THE PROBLEM> Decide whether each statement agrees with the text on the pandemic and remote work below, answering yes or no and quoting the words of the text that decide it: (a) The lockdown has made many organizations think about the degree of human and business transformation that could follow. (b) The text calls climate change the world's next big challenge. (c) For most of the non-western world under lockdown, demanding more flexible work-from-home arrangements is probably top of mind.

EXTRACT PROVIDED>
Is the pandemic driving remote work culture and digital change?
The Lockdown has forced a lot of organisations to contemplate on the degree of human and business transformation we might see after many people have spent weeks working in isolation. Will they come out of this blinking in the summer sunlight or, more likely, will they see a future work-at-home component as more increasingly inevitable as the world faces up to its next big challenge, climate change?
Or will they even, as some research suggests, actually embrace the idea of flexible, work from home arrangements and demand more of it?
For most of the non-western world where lockdown is being practiced – getting back to ‘normal’ with a job and enough food on hand to feed the family is probably top of mind.

GIVEN INFORMATION>
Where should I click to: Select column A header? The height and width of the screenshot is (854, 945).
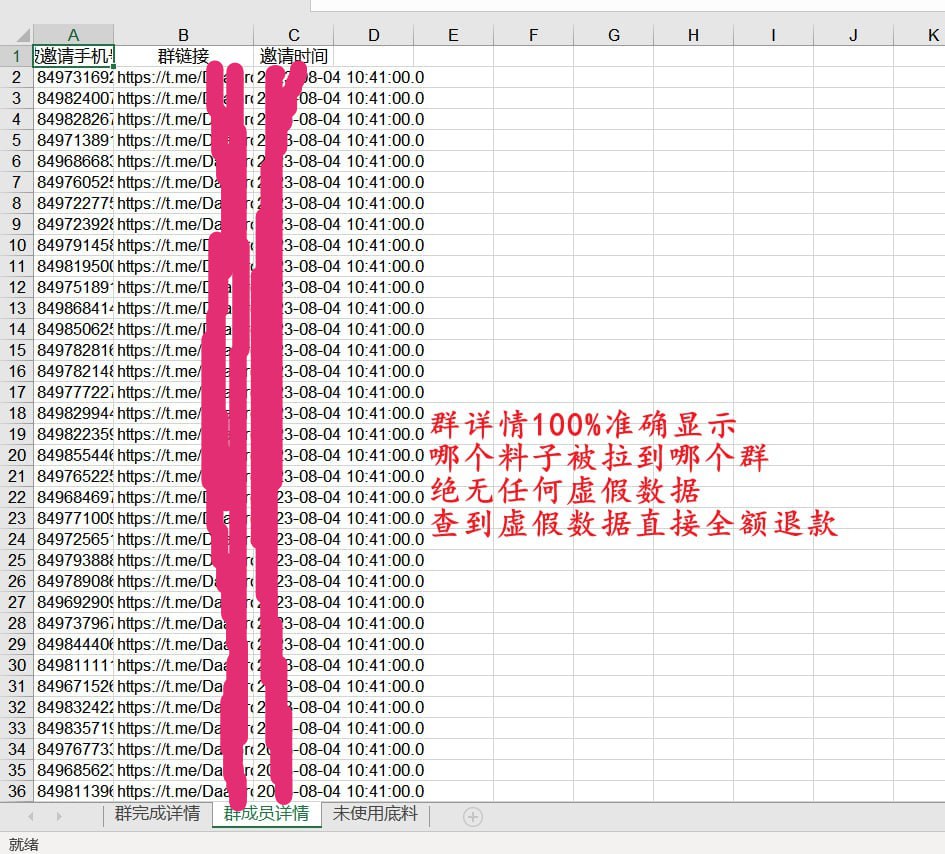click(74, 35)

TASK SOLUTION>
(a) Yes: "The Lockdown has forced a lot of organisations to contemplate on the degree of human and business transformation we might see"
(b) Yes: "as the world faces up to its next big challenge, climate change"
(c) No: "getting back to ‘normal’ with a job and enough food on hand to feed the family is probably top of mind"